In general we are quite happy with cmake. My bazel-knowledge is limited but my understanding is that these are the benefits of cmake:

  1. Better known by C+±devs. This is imho one of the biggest ones.
  2. Very few dependencies
  3. Meta-build (so it supports GNU make, Ninja, VS etc)
  4. Easy things are much simpler to do in Bazel, but it seems that hard things are easier to do in cmake (but I might be wrong about this one)

I hope I can soon create a pull-request for our cmake stuff. This is what it currently supports:

  1. automatic download of dependencies if they are not found on the host or if the software on the host is outdated
  2. currently rpm (including debuginfo-packages) and deb packages are created with cmake. cmake also supports OS X and Windows formats, but I didn’t implement this yet
  3. It builds the Java-client, the actorcompiler, the vexillographer, and then compiles all actor files and and then the cpp files.
  4. CTest will execute all simulated tests and it can execute tests in parallel. It can also do reporting and in our case write test results and traces from tests into a Snowflake database (this part is probably only interesting for us and we don’t plan to open source this unless there’s some demand for that)

I think in the end the biggest benefit of cmake is that it is pretty much the standard build system for C++.

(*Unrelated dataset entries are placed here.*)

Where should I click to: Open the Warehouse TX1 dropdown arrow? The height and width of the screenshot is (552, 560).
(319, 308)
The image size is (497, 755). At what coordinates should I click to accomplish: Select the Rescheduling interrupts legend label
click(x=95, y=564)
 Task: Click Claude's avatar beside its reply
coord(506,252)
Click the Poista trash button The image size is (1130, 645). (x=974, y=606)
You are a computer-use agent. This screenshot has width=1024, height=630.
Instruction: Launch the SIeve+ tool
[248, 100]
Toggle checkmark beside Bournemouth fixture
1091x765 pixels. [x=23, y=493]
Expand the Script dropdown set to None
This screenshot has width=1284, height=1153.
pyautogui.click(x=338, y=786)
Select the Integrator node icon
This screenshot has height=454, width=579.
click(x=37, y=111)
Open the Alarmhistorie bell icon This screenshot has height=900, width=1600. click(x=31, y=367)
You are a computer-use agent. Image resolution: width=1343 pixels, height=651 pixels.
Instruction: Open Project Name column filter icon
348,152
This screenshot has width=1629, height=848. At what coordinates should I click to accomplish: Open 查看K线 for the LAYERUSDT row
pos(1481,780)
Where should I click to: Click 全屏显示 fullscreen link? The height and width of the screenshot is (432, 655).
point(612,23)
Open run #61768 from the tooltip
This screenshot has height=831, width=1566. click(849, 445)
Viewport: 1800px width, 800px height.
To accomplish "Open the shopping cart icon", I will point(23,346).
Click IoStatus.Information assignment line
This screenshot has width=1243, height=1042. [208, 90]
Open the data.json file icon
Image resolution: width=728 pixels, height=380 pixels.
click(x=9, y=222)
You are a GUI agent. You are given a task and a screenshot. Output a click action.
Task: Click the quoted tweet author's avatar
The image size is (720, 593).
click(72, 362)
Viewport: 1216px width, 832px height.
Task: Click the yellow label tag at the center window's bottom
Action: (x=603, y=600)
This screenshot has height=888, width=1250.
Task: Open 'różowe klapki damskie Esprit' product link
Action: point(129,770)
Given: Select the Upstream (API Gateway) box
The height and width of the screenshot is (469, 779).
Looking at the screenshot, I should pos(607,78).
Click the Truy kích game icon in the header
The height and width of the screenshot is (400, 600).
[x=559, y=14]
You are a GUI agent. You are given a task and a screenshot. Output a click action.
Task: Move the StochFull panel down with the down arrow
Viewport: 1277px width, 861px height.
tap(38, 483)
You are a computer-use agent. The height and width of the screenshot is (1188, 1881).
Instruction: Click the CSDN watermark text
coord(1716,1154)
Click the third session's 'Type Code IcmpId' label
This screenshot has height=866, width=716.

I’ve spent some time trying to dig through what bazel does and does not support. I’m personally a bit biased in favor of bazel, but I’m concerned it might not fit the requirements or desires that we have. I have no idea how much bazel has improved, so please let me know if any of these are inaccurate:

I would be happy about:

  • Sane, easy to write and extend build language
  • Easy to flip between static and dynamic linking for local development
  • Monorepo makes setting up an ASAN/MSAN build significantly easier, and valgrind is slow

I’m concerned about:

  • We need to support linux+Mac+windows. Linux is easy, Mac probably works, but it looks like windows needs a lot of special cases.
  • The libressl dependency will be awkward to handle for every blaze reason possible. It’s not bazel-ified, and bazel doesn’t have integration with pkg-config to be able to rely on the system libressl.
  • I’m a little unenthused about the monorepo approach without remote execution of build rules and remote cache. If we go with the model that everything required to run msan should be tracked by bazel, Changing from -O2 to -O0 to debug something would cause one to need to recompile libc++ and libressl, which hurts. Apparently remote caching now exists in bazel, but it’s not something we would likely feel good running for community developers, who would be stuck with very long builds.

Looking at the C++ roadmap for bazel, I see some of my concerns on there. I think our strict requirements are to be able to handle linux, Mac, and windows builds well, and be able to sensibly handle the libressl dependency[1]. One would likely be able to hack around most of everything else (e.g. lack of make install equivalent in bazel). As far as I’ve been able to see, CMake can handle our requirements well, today, so I think I’m still leaning towards an eventual rewrite into CMake.

If that ends up being the case, this would leave you with two ways forward:

  • Wrap a CMake build system in bazel. This seems maybe possible with a repository_rule, but I’m also reading a lot of complaints about it, so I have no idea. Better support for this is on the roadmap.
  • Maintain bazel as a parallel build system. If it means community involvement and participation, I’m not going to stand in the way of having bazel as a secondary build system, and we can talk further about how to most sensibly fit FDB into bazel’s view of the world, but we would require that any upstreamed changes work when built with CMake.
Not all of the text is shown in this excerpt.